# Burgentour an der "Strada Montana" Ende Mai



## Gerald (4. Mai 2001)

Der Andreas und ich sind uns einig, noch eine Burgentour an der Strada Montana 
	

	
	
		
		

		
			





 (dt. Bergstraße) organisieren zu wollen. Termin ist der 
24.5. oder 26.5.

Abfahrt 12.00 bei mir in Bensheim/Fehlheim.

Strecke: Alsbacher Schloß, Melibocus, Auerbacher Schloß, Fürstenlager, Kirschberghäuschen und Abfahrt nach "Downtown" Bensheim. Sollte ich dann noch nicht nach einem Sauerstofzelt schreien, 
	

	
	
		
		

		
		
	


	




  gehts weiter durch die Weinberge Richtung Ober-Hambach bis zur Quelle, weiter Richtung Jägerrast und zur Starkenburg nach Heppenheim.

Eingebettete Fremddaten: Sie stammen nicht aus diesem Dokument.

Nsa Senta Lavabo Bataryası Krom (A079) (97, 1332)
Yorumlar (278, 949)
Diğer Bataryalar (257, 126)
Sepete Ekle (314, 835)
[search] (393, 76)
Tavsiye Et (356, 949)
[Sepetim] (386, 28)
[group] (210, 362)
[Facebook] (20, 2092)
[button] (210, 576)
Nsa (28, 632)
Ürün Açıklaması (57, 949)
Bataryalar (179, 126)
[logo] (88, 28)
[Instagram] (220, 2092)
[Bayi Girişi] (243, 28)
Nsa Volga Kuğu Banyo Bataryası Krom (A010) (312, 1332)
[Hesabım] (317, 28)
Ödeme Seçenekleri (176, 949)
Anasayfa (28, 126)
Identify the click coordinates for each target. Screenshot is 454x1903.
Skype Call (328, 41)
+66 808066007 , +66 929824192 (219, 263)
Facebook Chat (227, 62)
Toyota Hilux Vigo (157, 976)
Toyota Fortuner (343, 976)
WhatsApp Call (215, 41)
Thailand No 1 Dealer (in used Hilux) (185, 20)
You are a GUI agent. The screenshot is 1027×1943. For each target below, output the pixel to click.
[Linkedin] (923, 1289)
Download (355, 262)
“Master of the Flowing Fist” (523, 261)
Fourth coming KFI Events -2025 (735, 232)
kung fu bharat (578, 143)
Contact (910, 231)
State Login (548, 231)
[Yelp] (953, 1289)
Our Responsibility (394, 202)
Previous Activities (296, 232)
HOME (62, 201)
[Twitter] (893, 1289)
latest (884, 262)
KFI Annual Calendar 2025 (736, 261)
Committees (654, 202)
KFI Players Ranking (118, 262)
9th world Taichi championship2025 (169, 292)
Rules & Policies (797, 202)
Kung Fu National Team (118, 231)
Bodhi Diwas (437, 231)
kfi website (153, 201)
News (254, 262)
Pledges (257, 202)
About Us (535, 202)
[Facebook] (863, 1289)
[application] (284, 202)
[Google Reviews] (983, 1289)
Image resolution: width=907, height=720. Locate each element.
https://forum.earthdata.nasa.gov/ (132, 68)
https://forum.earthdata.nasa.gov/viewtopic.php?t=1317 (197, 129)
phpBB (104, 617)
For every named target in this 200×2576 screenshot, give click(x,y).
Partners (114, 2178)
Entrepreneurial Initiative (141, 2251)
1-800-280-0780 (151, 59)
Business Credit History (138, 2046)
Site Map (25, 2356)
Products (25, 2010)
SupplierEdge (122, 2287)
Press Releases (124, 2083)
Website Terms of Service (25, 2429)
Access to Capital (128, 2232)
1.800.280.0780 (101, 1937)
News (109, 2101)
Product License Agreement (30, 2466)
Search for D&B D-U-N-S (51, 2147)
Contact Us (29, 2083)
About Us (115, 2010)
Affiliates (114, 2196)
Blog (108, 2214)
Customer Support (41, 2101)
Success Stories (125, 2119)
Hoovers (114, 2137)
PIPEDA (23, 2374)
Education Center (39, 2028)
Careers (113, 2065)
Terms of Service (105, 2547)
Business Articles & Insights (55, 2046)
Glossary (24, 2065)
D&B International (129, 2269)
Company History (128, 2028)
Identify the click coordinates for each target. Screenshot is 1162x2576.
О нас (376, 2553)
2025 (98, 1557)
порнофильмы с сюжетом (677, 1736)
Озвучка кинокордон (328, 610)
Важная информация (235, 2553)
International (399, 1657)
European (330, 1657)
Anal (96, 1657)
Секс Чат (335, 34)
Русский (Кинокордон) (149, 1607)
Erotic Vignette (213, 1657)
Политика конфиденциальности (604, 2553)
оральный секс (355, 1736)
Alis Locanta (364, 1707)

Abfahrt nach Heppenheim und zurück an der Bergstraße entlang nach Fehlheim.






 Wer will sonst noch mit? 
	

	
	
		
		

		
		
	


	





Gerald       .... ich führ euch


----------



## Gerald (4. Mai 2001)

Da es am 26.5.  eine Konkurenzveranstaltung gibt deren wir nicht die Zuschauer wegnehmen wollen 
	

	
	
		
		

		
		
	


	




  (DFB Pokalendspiel)  
	

	
	
		
		

		
		
	


	




    ist der Termin am







              24.5.    
	

	
	
		
		

		
		
	


	





Gerald ........ ich führ euch


----------



## MTB-News.de




----------



## DeHejner (5. Mai 2001)

Also ich denke ich wäre dabei, hoffe dass ich bis dahin mein Hardtail wieder habe. Denke auch, dass von uns ein paar mitfahren würden. Wäre alerdings sinnlos, da wir ja in Alsbach Hähnlein wohnen, dass wir erst nach Fehlheim radeln und dann wieder zu uns, entweder man trifft sich dann zu einer uhrzeit oben auf dem alsbacher schloss oder irgendwo unten in alsbach... von wo wolltet ihr denn aufs schloss aufsteigen?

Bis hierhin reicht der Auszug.